What is required:
The entries below contain a line with "Viewport: 700px width, 437px height." and a line with "Show the Broschüren category templates". Retype exactly everything from the first down to the second, both included, and nothing else.

Data for analysis:
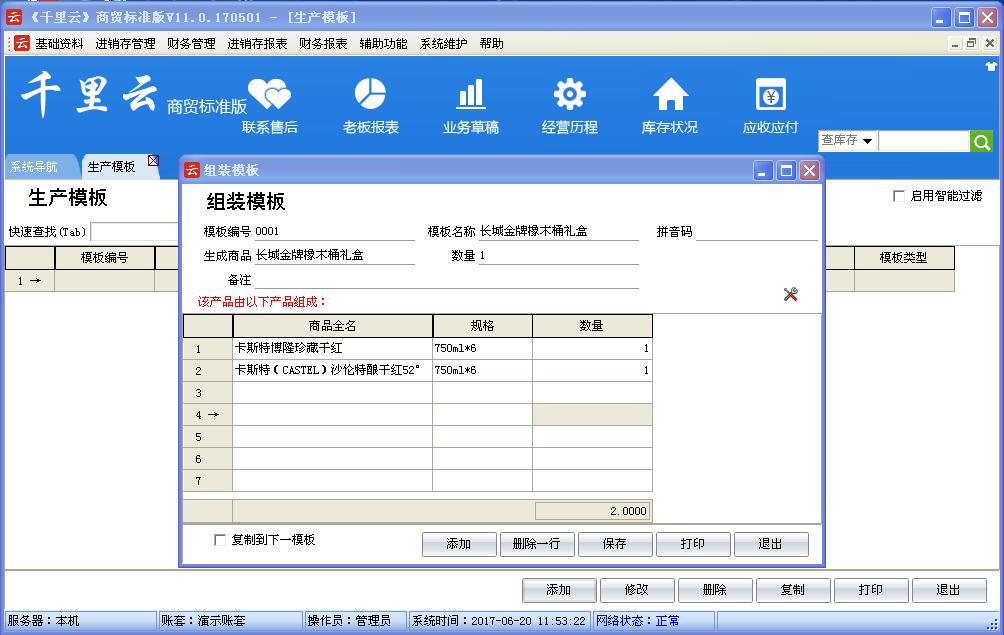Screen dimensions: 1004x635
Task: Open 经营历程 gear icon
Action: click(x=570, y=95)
==
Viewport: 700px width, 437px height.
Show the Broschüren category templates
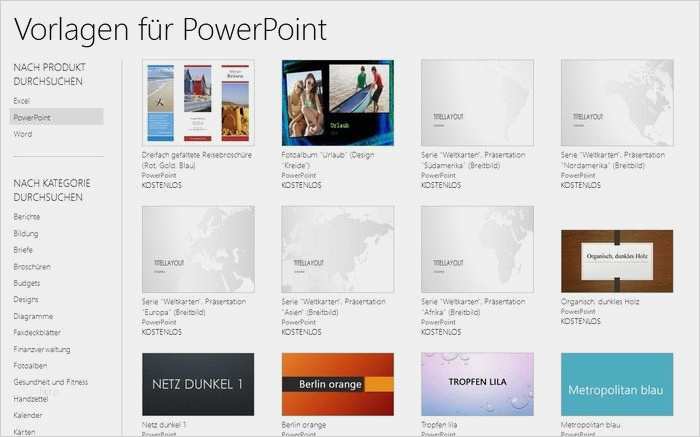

Task solution:
Viewport: 700px width, 437px height.
Show the Broschüren category templates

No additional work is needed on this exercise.